In a Kubernetes context, many components already expose metrics in a Prometheus-compatible format out of the box, including the Kubernetes API server, kubelet, kube-state-metrics, and more. This means you get a wealth of cluster-level metrics with very little effort.

🚀 Installing Prometheus With Helm

We'll use Helm (which we introduced back in section 9 - link here to install the kube-prometheus-stack. This is a popular community Helm chart that bundles together:

Prometheus — the metrics collection and storage engine
Grafana — a powerful dashboarding and visualization tool
Alertmanager — handles routing and managing alerts
kube-state-metrics — exposes metrics about the state of Kubernetes objects
node-exporter — exposes hardware and OS-level metrics from each node

This "batteries included" approach saves a lot of setup time and is widely used in production clusters.

First, add the Helm chart repository and update:

helm repo add prometheus-community https://prometheus-community.github.io/helm-charts

helm repo update

Create a namespace for the monitoring stack:

kubectl create namespace monitoring

Now install the chart. We'll pass a few values to make it easier to access Prometheus and Grafana during this workshop:

helm install kube-mon prometheus-community/kube-prometheus-stack \
  --namespace monitoring \
  --set grafana.adminPassword=workshopAdmin \
  --set prometheus.prometheusSpec.podMonitorSelectorNilUsesHelmValues=false \
  --set prometheus.prometheusSpec.serviceMonitorSelectorNilUsesHelmValues=false

The two NilUsesHelmValues settings tell Prometheus to discover all ServiceMonitors and PodMonitors in the cluster, not just those created by this Helm release. This makes it much easier to add monitoring for your own applications later.

This will take a minute or two to get everything up and running. Check the status of the pods:

kubectl get pods -n monitoring

You should see several pods spinning up, including Prometheus, Grafana, Alertmanager, kube-state-metrics, and node-exporter pods. Wait until all pods show Running and are ready.

🔎 Exploring The Prometheus UI

Prometheus has a built-in web UI that lets you run queries and explore metrics. To access it, we'll use kubectl port-forward to create a local tunnel to the Prometheus service:

kubectl port-forward -n monitoring svc/kube-mon-kube-prometheus-s-prometheus 9090:9090

Leave this running in a terminal and open a new terminal for further commands. If the service name doesn't match, you can find the correct name with kubectl get svc -n monitoring | grep prometheus

Now open your browser and navigate to http://localhost:9090. You should see the Prometheus web interface.

Let's try a few PromQL queries to explore what's available. Paste these into the query box and click "Execute":

Number of running pods per namespace:

count by (namespace) (kube_pod_status_phase{phase="Running"})

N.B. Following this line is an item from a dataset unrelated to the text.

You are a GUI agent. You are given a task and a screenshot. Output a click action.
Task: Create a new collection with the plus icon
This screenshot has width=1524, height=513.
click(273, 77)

CPU usage across all nodes:

rate(node_cpu_seconds_total{mode!="idle"}[5m])

Total memory usage as a percentage per node:

100 - (node_memory_MemAvailable_bytes / node_memory_MemTotal_bytes * 100)

🧪 Experiment: Click on the "Graph" tab after running a query to see a time-series visualization. Try changing the time range to see how metrics have changed since you deployed the monitoring stack.

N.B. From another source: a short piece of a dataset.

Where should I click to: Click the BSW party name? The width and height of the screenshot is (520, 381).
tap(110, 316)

You can also explore the "Status > Targets" page to see all of the endpoints Prometheus is currently scraping. You should see your Kubernetes components (API server, kubelet, etc.) listed as active targets.

📊 Grafana Dashboards

While the Prometheus UI is great for ad-hoc queries, Grafana is where you'll spend most of your time when it comes to visualizing metrics. The kube-prometheus-stack chart comes pre-loaded with a rich set of dashboards for monitoring your cluster.

Set up port forwarding to Grafana:

kubectl port-forward -n monitoring svc/kube-mon-grafana 3000:80

Open http://localhost:3000 in your browser and log in with:

Username: admin
Password: workshopAdmin

Once logged in, click on the hamburger menu (☰) and navigate to Dashboards. You'll find a collection of pre-installed dashboards organized into folders. Some highlights worth exploring:

Kubernetes / Compute Resources / Cluster — A high-level overview of CPU and memory usage across your entire cluster.
Kubernetes / Compute Resources / Namespace (Pods) — Drill into a specific namespace to see resource usage per pod. Try selecting the default namespace to see your NanoMon application pods.
Kubernetes / Networking / Cluster — Network traffic and bandwidth metrics across your cluster.
Node Exporter / Nodes — Hardware-level metrics from your cluster nodes: CPU, memory, disk, and network.

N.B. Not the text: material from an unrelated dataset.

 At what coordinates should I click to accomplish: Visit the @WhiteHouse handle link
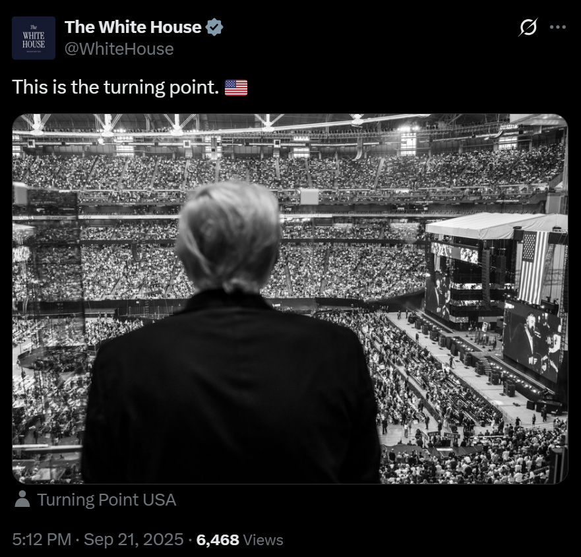click(119, 49)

🧪 Experiment: Open the "Kubernetes / Compute Resources / Namespace (Pods)" dashboard and select the default namespace. Can you identify your NanoMon API pods? What does their CPU and memory usage look like?

💾 Data Sources

How does Grafana know where to get the metrics from? In Grafana, you configure "data sources" that tell it how to connect to sources of data. In our case, we have a Prometheus data source that points to the Prometheus instance we installed. This was automatically set up for us by the Helm chart, but it's useful to understand how it works.

To see the data source configuration, open the side menu (☰) and go to Configuration > Data Sources. Click on the "Prometheus" data source to see its settings. The URL should be set to http://kube-mon-kube-prometheus-s-prometheus.monitoring.svc:9090, which is the internal address of the Prometheus service within the cluster. This allows Grafana to query Prometheus directly from within the cluster.

👀 Creating Custom Dashboards

The pre-installed dashboards are great for general cluster monitoring, but one of the most powerful features of Grafana is the ability to create your own custom dashboards. This allows you to visualize the specific metrics that are most relevant to your applications and use cases.

Let's build a simple dashboard that shows network traffic flowing into the NanoMon API pods.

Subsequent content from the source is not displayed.